A clinical comparative study of haemodynamic response between preeclampsia and normotensive parturients under spinal anaesthesia for cesarean section

Background: Haemodynamic adaptation in pre-eclampsia diverges from that in normotensive pregnancies and may predispose pre-eclamptic women to cardiopulmonary complications during pregnancy, at delivery and in early puerperium. This study Aimed to assess the efficacy of spinal anaesthesia for pregnant patients undergoing cesarean section, comparing the haemodynamic response between preeclampsia and normotensive parturients. Methods: A total of 60 patients were included in the study comprising of 30 patients in each group. The pregnant patients of more than 34 weeks of gestation, ASA Grade 1 and 2 and aged between 18 to 30 years undergoing elective caesarean section were included in the study. Results: There was no statistically significant difference observed with respect to demographic data, however When compared among study groups, it was noticed that mean Systolic BP, mean Diastolic BP and Mean Arterial Pressure was significantly higher in pre-eclampsic group as compared to normotensive group, which is as per the objective of the study.
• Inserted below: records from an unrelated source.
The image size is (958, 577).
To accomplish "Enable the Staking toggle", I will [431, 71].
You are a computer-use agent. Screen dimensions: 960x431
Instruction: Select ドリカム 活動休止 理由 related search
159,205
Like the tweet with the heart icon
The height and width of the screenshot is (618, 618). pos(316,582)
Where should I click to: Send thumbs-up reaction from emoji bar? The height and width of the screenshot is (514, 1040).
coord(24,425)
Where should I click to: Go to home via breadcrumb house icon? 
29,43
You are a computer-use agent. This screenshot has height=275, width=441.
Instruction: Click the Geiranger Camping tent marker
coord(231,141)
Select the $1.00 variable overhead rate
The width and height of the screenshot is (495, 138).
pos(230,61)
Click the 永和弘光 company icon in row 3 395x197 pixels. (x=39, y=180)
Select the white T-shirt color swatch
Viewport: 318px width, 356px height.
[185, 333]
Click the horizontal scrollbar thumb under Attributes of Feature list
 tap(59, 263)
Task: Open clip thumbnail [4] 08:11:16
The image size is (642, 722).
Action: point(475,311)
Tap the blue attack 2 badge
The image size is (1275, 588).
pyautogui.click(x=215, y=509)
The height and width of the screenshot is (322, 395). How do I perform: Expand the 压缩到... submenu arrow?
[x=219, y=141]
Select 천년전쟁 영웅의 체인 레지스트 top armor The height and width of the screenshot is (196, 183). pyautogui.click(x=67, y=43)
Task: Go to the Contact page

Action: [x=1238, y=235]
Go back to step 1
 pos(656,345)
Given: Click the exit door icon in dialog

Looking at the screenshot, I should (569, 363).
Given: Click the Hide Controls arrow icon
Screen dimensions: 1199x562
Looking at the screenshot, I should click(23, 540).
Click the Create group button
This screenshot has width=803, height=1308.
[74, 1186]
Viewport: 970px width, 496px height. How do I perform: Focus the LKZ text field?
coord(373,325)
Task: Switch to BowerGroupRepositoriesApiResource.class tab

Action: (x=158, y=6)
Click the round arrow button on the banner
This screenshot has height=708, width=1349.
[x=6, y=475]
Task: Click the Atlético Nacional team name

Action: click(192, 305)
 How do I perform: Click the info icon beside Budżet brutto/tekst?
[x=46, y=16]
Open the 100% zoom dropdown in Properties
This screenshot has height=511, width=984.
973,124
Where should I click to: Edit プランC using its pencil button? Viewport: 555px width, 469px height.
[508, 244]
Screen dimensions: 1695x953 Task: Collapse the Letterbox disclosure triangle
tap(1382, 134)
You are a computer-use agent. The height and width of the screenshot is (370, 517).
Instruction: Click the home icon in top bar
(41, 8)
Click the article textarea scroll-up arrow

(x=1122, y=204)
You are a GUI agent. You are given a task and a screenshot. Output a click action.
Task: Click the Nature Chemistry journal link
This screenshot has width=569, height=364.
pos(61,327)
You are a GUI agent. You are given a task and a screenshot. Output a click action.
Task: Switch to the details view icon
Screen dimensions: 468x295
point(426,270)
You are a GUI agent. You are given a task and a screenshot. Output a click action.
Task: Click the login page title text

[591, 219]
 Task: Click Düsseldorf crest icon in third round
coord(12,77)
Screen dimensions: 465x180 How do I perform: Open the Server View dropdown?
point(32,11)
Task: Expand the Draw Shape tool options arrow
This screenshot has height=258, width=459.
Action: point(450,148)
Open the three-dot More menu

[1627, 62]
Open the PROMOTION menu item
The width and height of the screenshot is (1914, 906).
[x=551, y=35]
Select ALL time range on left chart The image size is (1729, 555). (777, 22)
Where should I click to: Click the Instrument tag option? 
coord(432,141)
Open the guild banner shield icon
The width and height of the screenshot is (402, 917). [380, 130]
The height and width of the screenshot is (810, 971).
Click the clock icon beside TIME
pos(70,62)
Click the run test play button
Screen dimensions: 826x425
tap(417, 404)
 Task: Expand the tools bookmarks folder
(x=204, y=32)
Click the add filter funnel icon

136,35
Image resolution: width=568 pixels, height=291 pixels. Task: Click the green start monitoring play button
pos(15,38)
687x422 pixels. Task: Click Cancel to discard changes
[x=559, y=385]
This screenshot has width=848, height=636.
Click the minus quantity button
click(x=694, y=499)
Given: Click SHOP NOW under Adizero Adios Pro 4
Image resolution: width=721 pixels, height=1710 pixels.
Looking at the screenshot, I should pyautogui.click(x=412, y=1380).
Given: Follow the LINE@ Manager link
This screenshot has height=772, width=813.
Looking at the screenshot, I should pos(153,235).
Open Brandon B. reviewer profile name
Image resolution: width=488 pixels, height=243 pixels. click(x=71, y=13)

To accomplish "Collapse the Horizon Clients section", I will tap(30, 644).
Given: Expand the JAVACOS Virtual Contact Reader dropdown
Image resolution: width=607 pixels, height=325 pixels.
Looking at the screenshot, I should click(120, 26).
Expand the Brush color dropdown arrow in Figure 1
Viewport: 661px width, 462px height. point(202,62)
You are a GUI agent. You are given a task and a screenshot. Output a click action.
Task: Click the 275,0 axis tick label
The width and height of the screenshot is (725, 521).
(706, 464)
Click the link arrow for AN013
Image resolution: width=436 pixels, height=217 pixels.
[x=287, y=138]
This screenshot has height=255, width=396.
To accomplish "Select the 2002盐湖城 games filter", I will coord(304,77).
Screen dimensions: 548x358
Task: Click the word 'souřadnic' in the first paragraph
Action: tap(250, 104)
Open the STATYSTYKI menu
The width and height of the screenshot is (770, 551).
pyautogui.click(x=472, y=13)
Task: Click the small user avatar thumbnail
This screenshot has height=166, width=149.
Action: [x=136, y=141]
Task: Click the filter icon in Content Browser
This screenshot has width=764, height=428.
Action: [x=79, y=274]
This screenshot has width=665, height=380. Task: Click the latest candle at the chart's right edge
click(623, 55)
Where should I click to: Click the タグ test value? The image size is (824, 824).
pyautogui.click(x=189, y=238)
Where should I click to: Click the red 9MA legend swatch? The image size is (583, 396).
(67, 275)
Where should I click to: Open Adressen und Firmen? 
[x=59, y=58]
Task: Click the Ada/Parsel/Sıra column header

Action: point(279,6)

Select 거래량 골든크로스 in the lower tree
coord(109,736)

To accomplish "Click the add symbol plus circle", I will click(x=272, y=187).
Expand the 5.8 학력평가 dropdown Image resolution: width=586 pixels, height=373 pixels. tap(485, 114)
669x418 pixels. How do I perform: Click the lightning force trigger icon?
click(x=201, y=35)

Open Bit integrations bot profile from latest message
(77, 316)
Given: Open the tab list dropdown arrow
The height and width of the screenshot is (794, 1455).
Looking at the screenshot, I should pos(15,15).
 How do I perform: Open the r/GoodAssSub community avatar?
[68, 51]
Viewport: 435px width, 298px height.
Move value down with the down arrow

Patients were randomly allocated to one of the following study groups: Group I: Preeclampsic 0.5%, 2.5cc (12.5mg) Hyperbaric Bupivacaine group: 30 patient. Group II: Normotensive 0.5%, 2.5cc (12.5mg) Hyperbaric Bupivacaine group: 30 patients. The mean age of the study group was 25.17+3.61 years (mean+s.d.) and range = 18-30 years in the current study. The post operative ambulation motor block assessment using James Modified Bromage Scale showed mean difference between both groups was significant at 150 min after administration of the drug, with more pre-eclamptic patients being in stage 2. The mean VAS Scores was significantly higher in Preeclamptic subjects as compared to Normotensive subjects. We found significant differences in SBP, DBP and MAP at different point of times in both the groups. Conclusion: So in our study we can conclude that comparison of effect of subarachnoid block amongst pre eclampsia and normotensive group on hemodynamic parameters showed mean SBP mean DBP and mean arterial pressure to be significantly higher among pre eclampsia patients from baseline to 150 minutes after injection. However, the heart rate and SpO2 remained comparable in both the groups. The status of maximum block achieved and the mean time taken for it was also similar in both the groups. There was higher proportion of patients in normotensive group reported hypotension, nausea and vomiting.